> Saved entries:
--
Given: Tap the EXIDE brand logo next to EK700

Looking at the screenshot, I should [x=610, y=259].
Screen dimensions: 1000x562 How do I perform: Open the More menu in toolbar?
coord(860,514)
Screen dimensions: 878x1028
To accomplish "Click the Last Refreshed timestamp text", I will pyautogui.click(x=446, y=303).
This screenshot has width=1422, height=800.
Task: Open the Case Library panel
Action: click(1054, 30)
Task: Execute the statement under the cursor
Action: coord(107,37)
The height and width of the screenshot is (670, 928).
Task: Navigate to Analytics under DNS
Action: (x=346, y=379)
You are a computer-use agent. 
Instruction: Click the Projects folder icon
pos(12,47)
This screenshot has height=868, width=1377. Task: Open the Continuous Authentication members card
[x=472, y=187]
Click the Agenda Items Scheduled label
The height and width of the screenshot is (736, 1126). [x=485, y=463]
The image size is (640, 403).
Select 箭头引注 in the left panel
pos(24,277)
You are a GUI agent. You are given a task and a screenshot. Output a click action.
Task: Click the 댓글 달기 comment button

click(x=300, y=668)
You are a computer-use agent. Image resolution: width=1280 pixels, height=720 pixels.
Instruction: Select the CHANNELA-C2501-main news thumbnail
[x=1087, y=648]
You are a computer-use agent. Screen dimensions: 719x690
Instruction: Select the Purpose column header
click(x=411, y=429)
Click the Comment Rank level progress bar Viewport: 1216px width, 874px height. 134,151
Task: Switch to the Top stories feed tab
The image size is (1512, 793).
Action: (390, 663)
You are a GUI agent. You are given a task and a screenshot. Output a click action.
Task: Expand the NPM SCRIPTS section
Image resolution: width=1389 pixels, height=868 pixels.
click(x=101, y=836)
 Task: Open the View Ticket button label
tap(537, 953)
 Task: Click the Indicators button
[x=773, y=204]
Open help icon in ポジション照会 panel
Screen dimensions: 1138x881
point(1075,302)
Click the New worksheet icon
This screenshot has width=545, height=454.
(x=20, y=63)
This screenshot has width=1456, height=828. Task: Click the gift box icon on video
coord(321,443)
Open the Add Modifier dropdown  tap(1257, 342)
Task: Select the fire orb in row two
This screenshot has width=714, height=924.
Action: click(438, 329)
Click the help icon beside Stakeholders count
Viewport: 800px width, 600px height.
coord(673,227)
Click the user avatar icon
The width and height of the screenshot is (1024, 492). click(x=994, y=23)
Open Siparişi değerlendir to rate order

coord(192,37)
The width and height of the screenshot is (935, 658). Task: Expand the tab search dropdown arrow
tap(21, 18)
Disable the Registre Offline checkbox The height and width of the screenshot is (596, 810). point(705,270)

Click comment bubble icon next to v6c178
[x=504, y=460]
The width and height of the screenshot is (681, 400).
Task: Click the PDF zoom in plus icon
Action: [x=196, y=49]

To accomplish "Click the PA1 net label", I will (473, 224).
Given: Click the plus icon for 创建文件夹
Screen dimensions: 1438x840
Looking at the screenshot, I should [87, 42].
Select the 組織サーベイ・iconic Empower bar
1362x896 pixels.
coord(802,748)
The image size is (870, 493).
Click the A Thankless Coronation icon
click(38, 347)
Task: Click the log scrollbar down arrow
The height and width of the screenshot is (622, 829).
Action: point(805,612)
--
> PROBLEM TO SOLVE: Output all of the data exactly.

> EXERCISE SOLUTION:
Given: Tap the EXIDE brand logo next to EK700

Looking at the screenshot, I should [x=610, y=259].
Screen dimensions: 1000x562 How do I perform: Open the More menu in toolbar?
coord(860,514)
Screen dimensions: 878x1028
To accomplish "Click the Last Refreshed timestamp text", I will pyautogui.click(x=446, y=303).
This screenshot has width=1422, height=800.
Task: Open the Case Library panel
Action: click(1054, 30)
Task: Execute the statement under the cursor
Action: coord(107,37)
The height and width of the screenshot is (670, 928).
Task: Navigate to Analytics under DNS
Action: (x=346, y=379)
You are a computer-use agent. 
Instruction: Click the Projects folder icon
pos(12,47)
This screenshot has height=868, width=1377. Task: Open the Continuous Authentication members card
[x=472, y=187]
Click the Agenda Items Scheduled label
The height and width of the screenshot is (736, 1126). [x=485, y=463]
The image size is (640, 403).
Select 箭头引注 in the left panel
pos(24,277)
You are a GUI agent. You are given a task and a screenshot. Output a click action.
Task: Click the 댓글 달기 comment button

click(x=300, y=668)
You are a computer-use agent. Image resolution: width=1280 pixels, height=720 pixels.
Instruction: Select the CHANNELA-C2501-main news thumbnail
[x=1087, y=648]
You are a computer-use agent. Screen dimensions: 719x690
Instruction: Select the Purpose column header
click(x=411, y=429)
Click the Comment Rank level progress bar Viewport: 1216px width, 874px height. 134,151
Task: Switch to the Top stories feed tab
The image size is (1512, 793).
Action: (390, 663)
You are a GUI agent. You are given a task and a screenshot. Output a click action.
Task: Expand the NPM SCRIPTS section
Image resolution: width=1389 pixels, height=868 pixels.
click(x=101, y=836)
 Task: Open the View Ticket button label
tap(537, 953)
 Task: Click the Indicators button
[x=773, y=204]
Open help icon in ポジション照会 panel
Screen dimensions: 1138x881
point(1075,302)
Click the New worksheet icon
This screenshot has width=545, height=454.
(x=20, y=63)
This screenshot has width=1456, height=828. Task: Click the gift box icon on video
coord(321,443)
Open the Add Modifier dropdown  tap(1257, 342)
Task: Select the fire orb in row two
This screenshot has width=714, height=924.
Action: click(438, 329)
Click the help icon beside Stakeholders count
Viewport: 800px width, 600px height.
coord(673,227)
Click the user avatar icon
The width and height of the screenshot is (1024, 492). click(x=994, y=23)
Open Siparişi değerlendir to rate order

coord(192,37)
The width and height of the screenshot is (935, 658). Task: Expand the tab search dropdown arrow
tap(21, 18)
Disable the Registre Offline checkbox The height and width of the screenshot is (596, 810). point(705,270)

Click comment bubble icon next to v6c178
[x=504, y=460]
The width and height of the screenshot is (681, 400).
Task: Click the PDF zoom in plus icon
Action: [x=196, y=49]

To accomplish "Click the PA1 net label", I will (473, 224).
Given: Click the plus icon for 创建文件夹
Screen dimensions: 1438x840
Looking at the screenshot, I should [87, 42].
Select the 組織サーベイ・iconic Empower bar
1362x896 pixels.
coord(802,748)
The image size is (870, 493).
Click the A Thankless Coronation icon
click(38, 347)
Task: Click the log scrollbar down arrow
The height and width of the screenshot is (622, 829).
Action: point(805,612)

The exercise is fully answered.